The last day to file your tax return was technically yesterday, the 31st of October.
What do I do if I haven’t lodged my tax return yet?
Even though the deadline has passed now, the ATO urges Australians to lodge ASAP anyway.
“If a taxpayer is completing their own tax return and are unable to lodge by 31 October, they should contact us as soon as possible. Even if the deadline has passed, it is important to lodge as soon as they can,” the spokesperson said.
This is especially true if you think you’ll end up owing the ATO money. The taxation office can offer payment plans for those who think they will experience difficulty in paying the debt.

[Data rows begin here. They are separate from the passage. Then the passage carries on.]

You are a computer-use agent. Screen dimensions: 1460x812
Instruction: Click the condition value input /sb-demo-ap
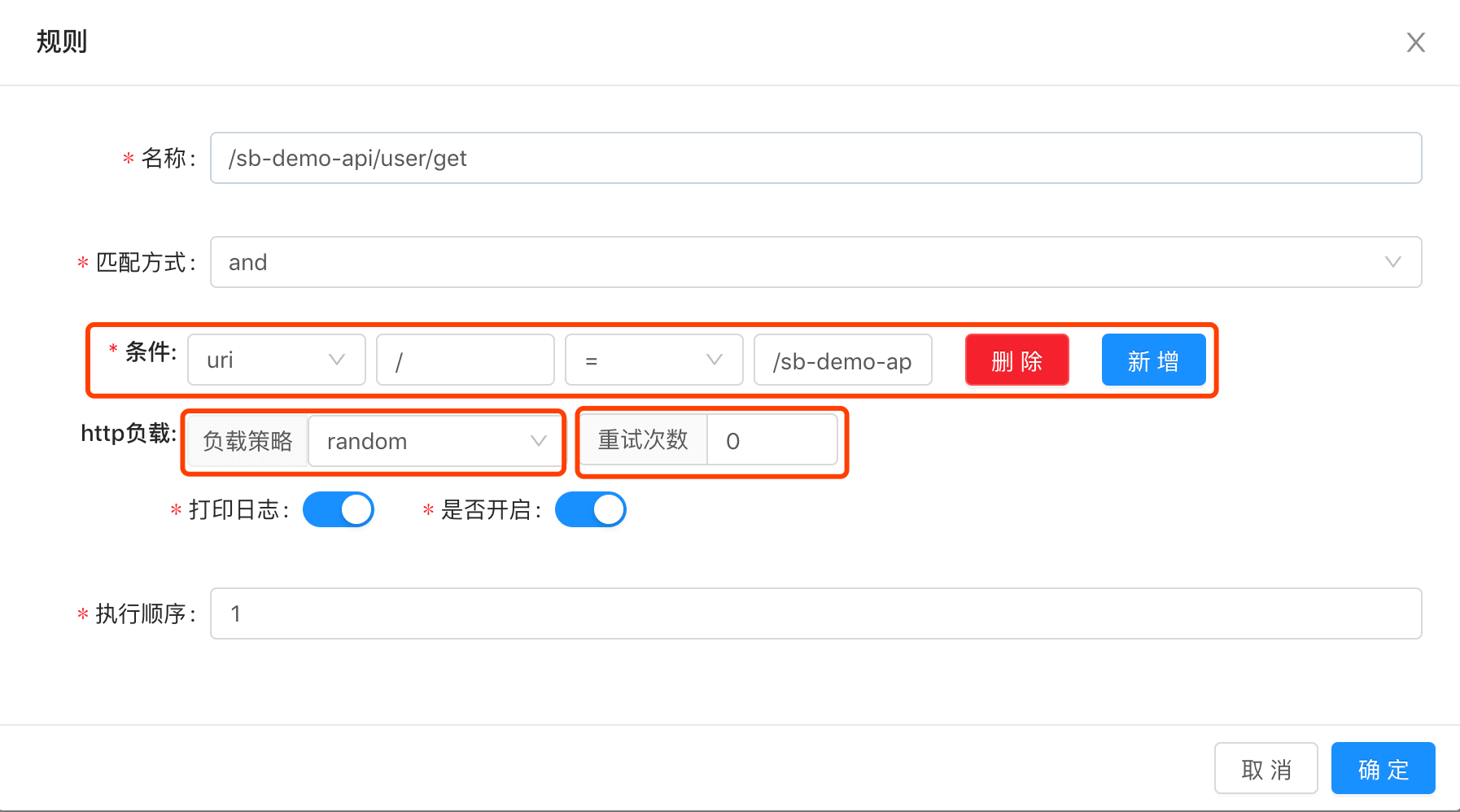[x=842, y=360]

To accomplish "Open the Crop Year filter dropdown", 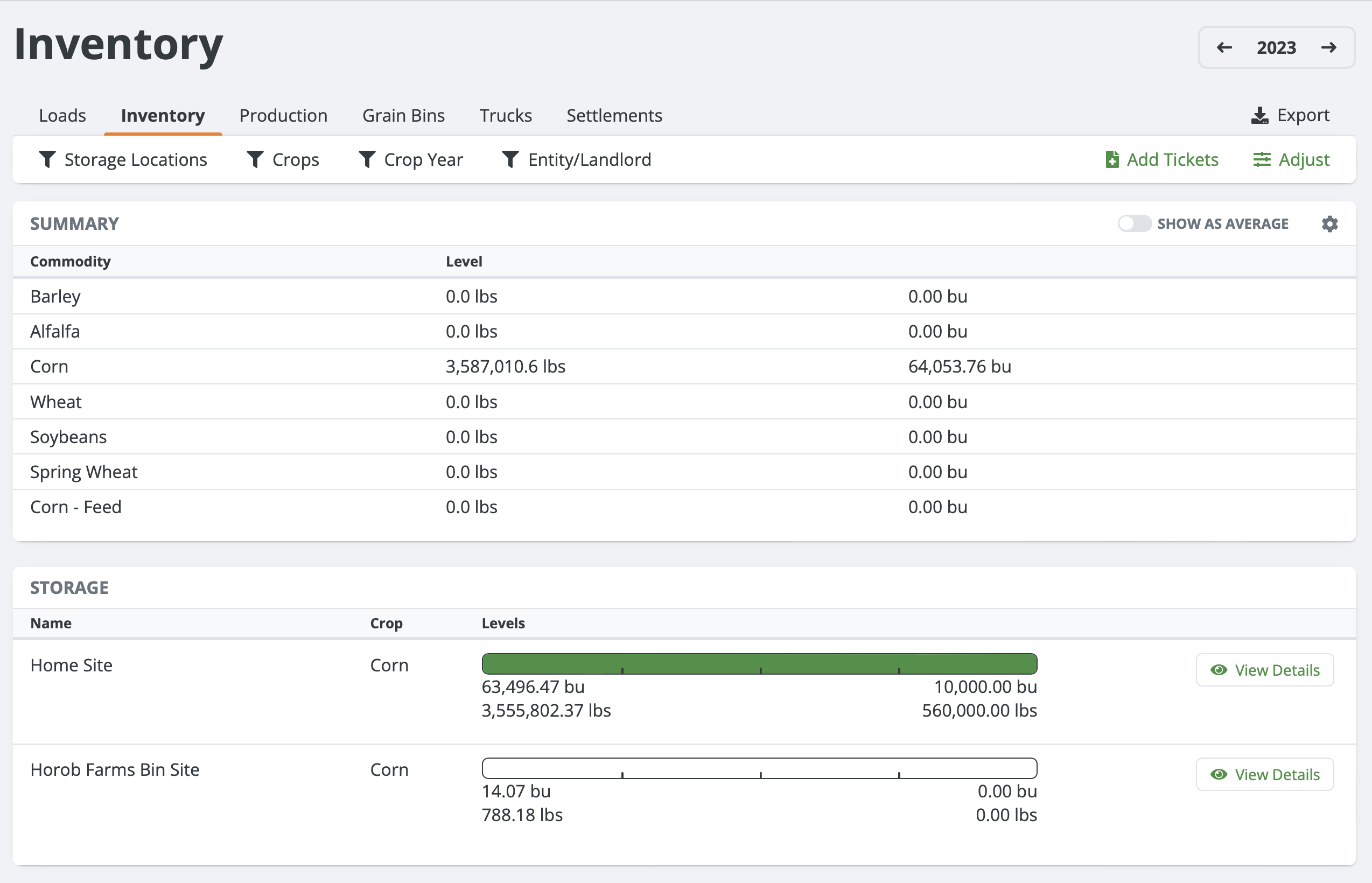I will click(x=410, y=159).
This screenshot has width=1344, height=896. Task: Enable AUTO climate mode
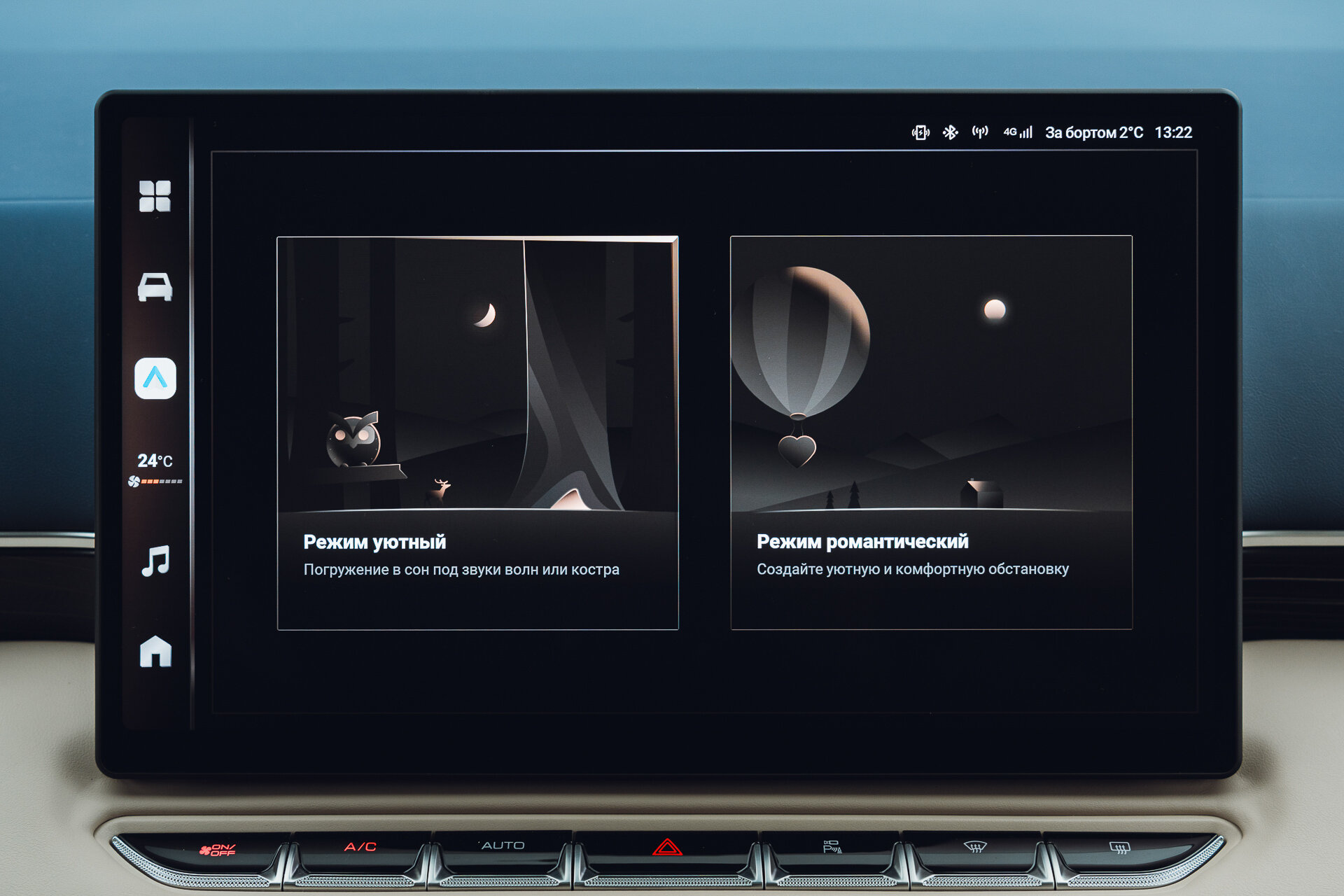click(x=503, y=846)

“If they expect a tax bill, they should not delay lodging. If they're finding it hard to pay on time, it's important they contact us early so we can work with them to make a payment plan tailored to their circumstances.”
Will I be fined because I haven’t lodged yet?
Yes, you can be hit with a penalty if you haven’t lodged your tax return on time.
The ATO will get in touch with you first through SMS texts, MyGov messages, by phone and by letter asking you why you haven’t lodged.
Then you might be hit with a Failure to Lodge (FTL) penalty if you have to lodge a return or activity statement with the ATO by a certain day but don’t.
“We recognise that sometimes people don't meet their lodgment obligations on time, even with the best intentions. Generally we don't apply penalties in isolated cases of late lodgment,” the ATO spokesperson said.
“We'll warn you by phone or in writing if you've failed to lodge. If we apply FTL penalty we'll send you a penalty notice stating the amount and due date of the penalty.”